I'm 60 and Retiring in Five Years.
What Is My XEQT Plan?
Five years is not long. But it is long enough to make deliberate decisions that will define how your money works for the 25 years after you stop earning.
The reality of being 60 with five years left
Five years sounds like a long time when you are in the middle of raising children or building a career. From where you are standing at 60, it is not long at all. But it is exactly long enough to make the structural decisions that will shape the next quarter century of your financial life.
This is the highest-stakes period of the investing lifecycle. Not because anything has gone wrong or is likely to, but because the decisions made between 60 and 65 carry compounding consequences for a period three to five times as long. A 2% allocation mistake made at 35 matters for a decade at most. The same mistake at 60, deployed across 25 years of retirement, costs far more in real dollar terms. The same logic applies to CPP timing, RRSP drawdown decisions, and account sequencing. Getting them right here is worth more than any individual investment choice in your accumulation years.

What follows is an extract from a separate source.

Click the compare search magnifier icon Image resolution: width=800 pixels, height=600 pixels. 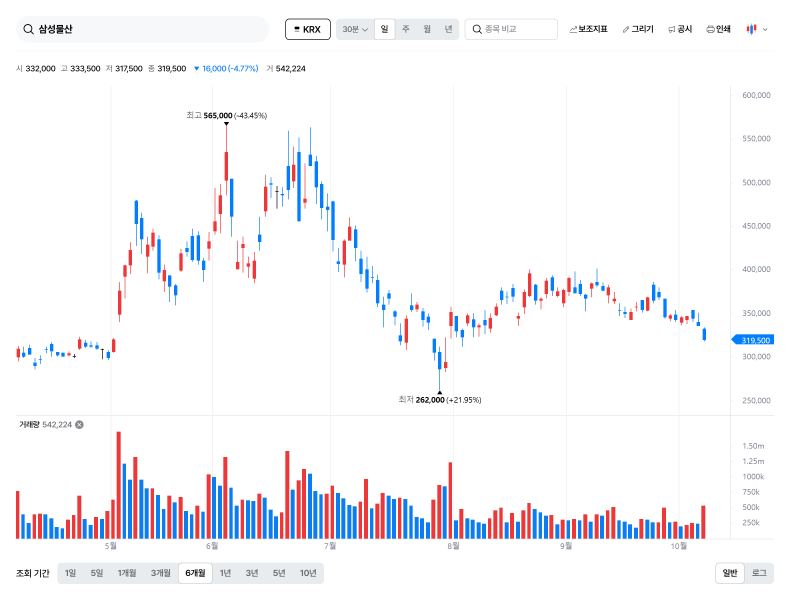click(x=477, y=29)
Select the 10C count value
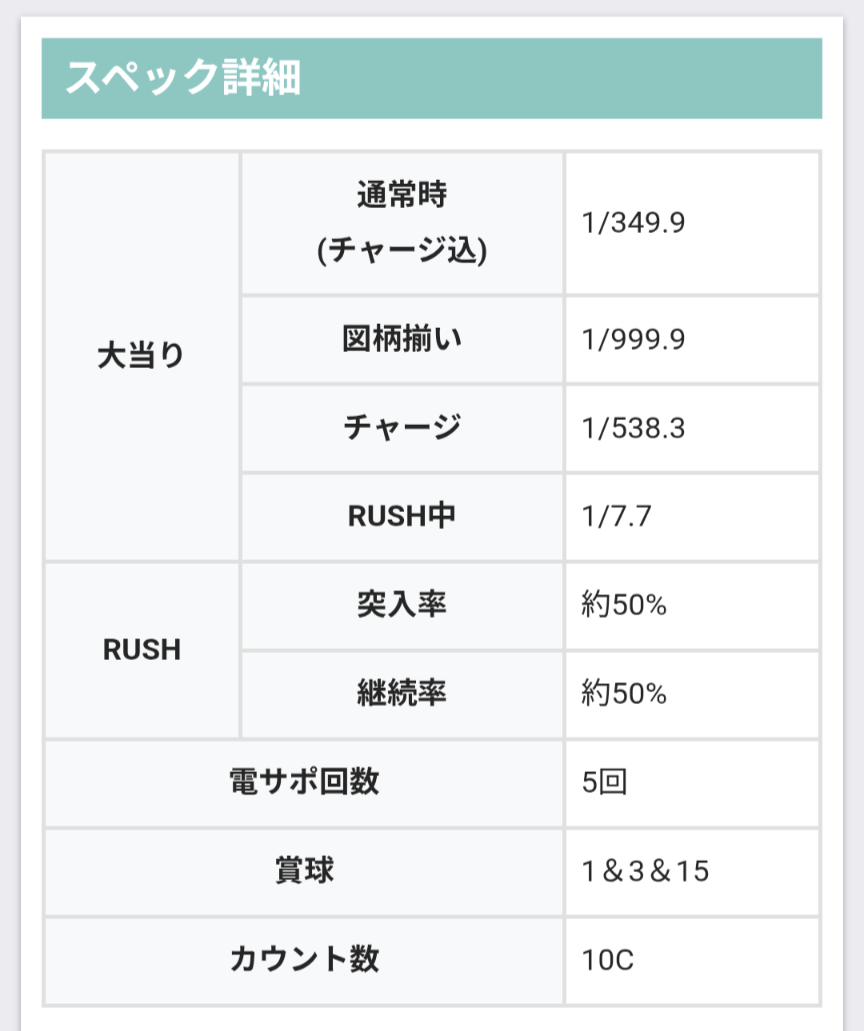This screenshot has height=1031, width=864. tap(608, 961)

Here is the encouraging reality: XEQT and the disciplined investing habits that brought you to 60 with a meaningful portfolio have already done the heavy lifting. The question now is not whether the investment is right. XEQT is still a globally diversified, low-cost, well-constructed fund. The question is how to manage the transition from pure accumulation to a structure that generates income reliably for as long as you live, which for a healthy 60-year-old in Canada could easily be another 30 years.
Statistics Canada's 2023 life tables show that a 60-year-old Canadian man has a life expectancy of approximately 84. A 60-year-old woman, approximately 87. Planning to age 90 or 95 is not pessimistic; it is statistically prudent. A 30-year retirement is the median outcome, not the long tail. Any retirement income strategy that only works to age 80 is not a complete plan.
The five-year window is also a window of action, not just planning. The decisions that need to be made now include: transitioning the portfolio to the right equity allocation for retirement, building the structural cash buffer, beginning or accelerating the RRSP meltdown, and modelling CPP and OAS timing with real numbers. None of these require a financial advisor. They require clarity, a spreadsheet, and about a weekend's worth of focused attention.
Sequence risk is at its highest point right now
Sequence of returns risk is the danger of a significant bear market in the years immediately before or after retirement. At 60, with retirement five years away, you are in the highest-risk window for this specific type of damage.
Consider the precedents. In 2008, global equity markets fell approximately 45% from peak to trough. In 2020, markets fell 30% in a matter of weeks. In 2022, a 60/40 portfolio had one of its worst years in decades, falling roughly 16%. Each of these events, arriving in the two years before retirement, would have forced a choice: sell equity at a discount to fund living expenses, or delay retirement. Neither outcome is catastrophic on its own, but both are significantly worse than outcomes for those who retired in 2010, 2021, or 2023.
The important point is what the solution is not. It is not to move entirely out of equity into GICs or bonds. A bond-heavy portfolio in a 25-year retirement has its own severe failure mode: it runs out of money slowly. A 60/40 portfolio growing at 4% nominal over 25 years against a 3.5% annual withdrawal has a meaningful probability of depletion. An 80/20 portfolio at 6% nominal with the same withdrawal is substantially safer over the long run.
The solution to sequence risk is structural, not allocational. Build a two-year cash buffer. Maintain meaningful equity exposure. Ride out bear markets from cash for the first two years while the equity portfolio recovers. After two years, historical data from every major bear market in the last 50 years shows substantial recovery. The 2008 to 2009 bear market lasted 17 months from peak to trough and the S&P 500 fully recovered within 4 years. The 2020 crash recovered within 6 months. The structural buffer is not a sacrifice of return; it is the removal of the scenario where you are forced to sell at the bottom.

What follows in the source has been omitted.